DeepSeek-R1 is unusual: it activates only about 37 billion of its 671 billion parameters per token, yet every expert still has to be resident in GPU memory. That makes weight footprint — not attention — the thing that decides your hardware. Multi-head Latent Attention (MLA) compresses the KV cache so aggressively that even very long reasoning traces stay cheap, leaving quantisation and GPU count as the real levers. Use the calculator above to turn your workload into an exact, UK-priced build.
| Precision | GPUs (H200) | VRAM | Throughput | From |
|---|---|---|---|---|
| FP16 | 16× | 1293.3 GiB | 19,926 tok/s | £12,449/mo |
| FP8 | 8× | 655.9 GiB | 19,926 tok/s | £6,321/mo |
| INT4 | 4× | 337.2 GiB | 19,926 tok/s | £3,741/mo |
All figures on this page are indicative estimates for planning only and are subject to change; hardware and throughput vary with configuration and tuning, and any monthly finance figure is subject to credit approval and is not a quotation.

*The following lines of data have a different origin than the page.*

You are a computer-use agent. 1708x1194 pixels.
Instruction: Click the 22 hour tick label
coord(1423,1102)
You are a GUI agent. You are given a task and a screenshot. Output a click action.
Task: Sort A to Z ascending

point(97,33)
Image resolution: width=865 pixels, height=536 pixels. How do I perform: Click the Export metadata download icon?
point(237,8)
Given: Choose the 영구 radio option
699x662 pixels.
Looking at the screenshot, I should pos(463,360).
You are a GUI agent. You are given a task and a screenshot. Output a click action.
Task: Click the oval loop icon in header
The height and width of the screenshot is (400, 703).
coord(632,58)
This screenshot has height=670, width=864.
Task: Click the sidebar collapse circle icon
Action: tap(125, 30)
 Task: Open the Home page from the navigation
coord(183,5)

Why MoE weights, not attention, drive the VRAM
R1 routes each token to a small handful of its 256 experts, so compute per token is modest for a model this size. Memory is a different story: because any expert can be selected next, the entire 671B-parameter set must sit in VRAM at once. That is why R1 is a multi-GPU proposition rather than a single-card one, and why the biggest saving on your build comes from precision. Drop from full precision to FP8 or a 4-bit quantisation and the weight footprint — and the GPU count the calculator returns — falls sharply.
MLA makes long context almost free
Most large models pay for context in KV cache that balloons with sequence length and concurrency. DeepSeek-R1 uses Multi-head Latent Attention, which projects keys and values into a compact latent space before caching them, shrinking per-token KV memory to a fraction of a conventional attention model's. The practical upshot: R1's long reasoning chains and large context windows add very little to VRAM. In the sizing above you can push context and simultaneous users hard and watch the weights, not the cache, stay firmly in control of the total.

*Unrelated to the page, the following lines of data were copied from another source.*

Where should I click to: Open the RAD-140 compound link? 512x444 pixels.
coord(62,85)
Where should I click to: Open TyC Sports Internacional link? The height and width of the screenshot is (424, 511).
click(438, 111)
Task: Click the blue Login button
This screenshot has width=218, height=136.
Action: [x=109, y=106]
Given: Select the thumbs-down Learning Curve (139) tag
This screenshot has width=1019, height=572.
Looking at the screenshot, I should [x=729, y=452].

High-VRAM GPUs, NVLink and quantisation
Fitting R1's resident weights favours the largest-memory accelerators — H200-class cards let you span the model across fewer GPUs, which keeps the tensor-parallel shards talking over high-bandwidth NVLink rather than slower fabric. Fewer, fatter GPUs generally beat many small ones for a model that must be sharded whole. Where budget or rack space is tight, aggressive quantisation is the alternative lever, trading a little quality for a dramatically smaller footprint. The calculator shows both routes so you can weigh cards, precision, power and cooling against each other.
FAQs
How much VRAM does DeepSeek-R1 need?
Enough to hold all 671 billion parameters plus a small MLA KV cache and overhead — so it scales with precision, not context. Full precision demands the most memory and the most GPUs; FP8 roughly halves it, and 4-bit quantisation cuts it dramatically. The calculator above shows the exact VRAM and GPU count for your chosen precision, context and concurrency.

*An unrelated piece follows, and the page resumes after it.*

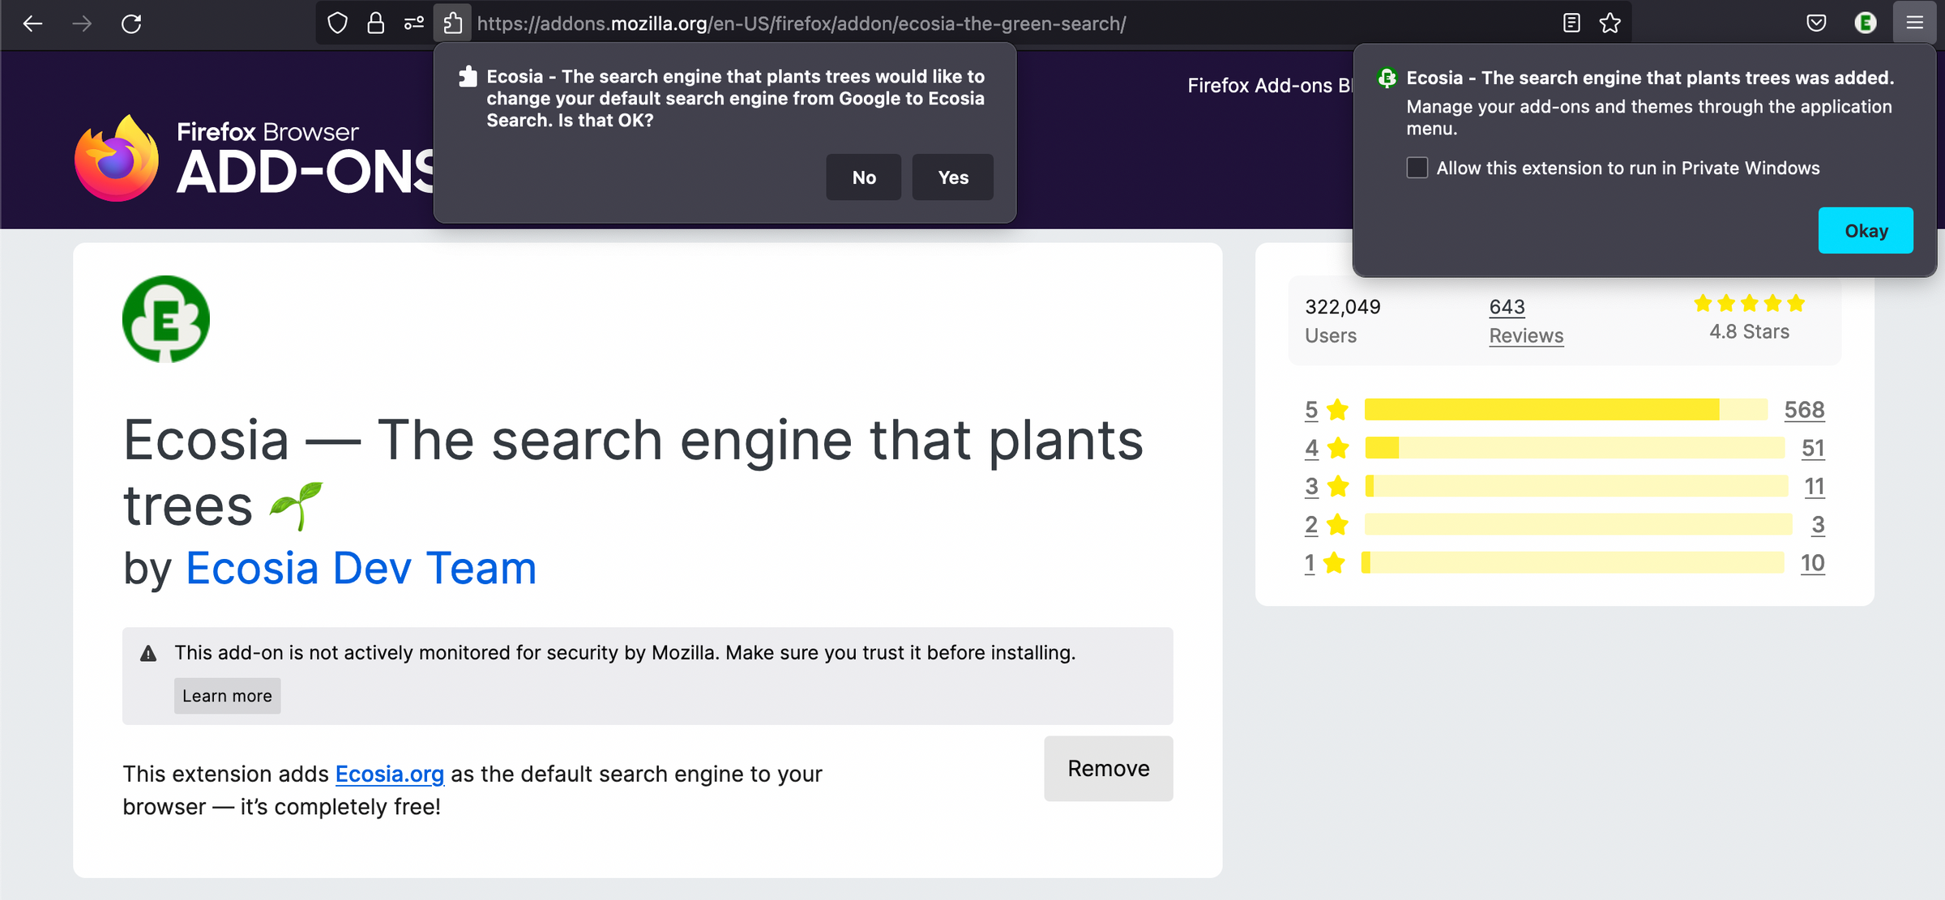1945x900 pixels.
Task: View site security via the padlock icon
Action: coord(375,23)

Can I run DeepSeek-R1 on a single GPU?
Not at usable precision. Because R1 is a Mixture-of-Experts model, every expert must be resident in VRAM even though only about 37B parameters activate per token, so the full weight set far exceeds any single accelerator. Realistic self-hosting means several high-VRAM GPUs linked over NVLink, or heavy quantisation to shrink the footprint. Enter your requirements above for a concrete build.
Does a long context window make DeepSeek-R1 more expensive to host?
Barely. Multi-head Latent Attention compresses the KV cache into a small latent representation, so R1's memory cost per token of context is far lower than a comparable dense model's. Long reasoning traces and large context windows add little to total VRAM — the model weights dominate. You can raise the context and concurrency in the calculator and see this effect directly in the VRAM breakdown.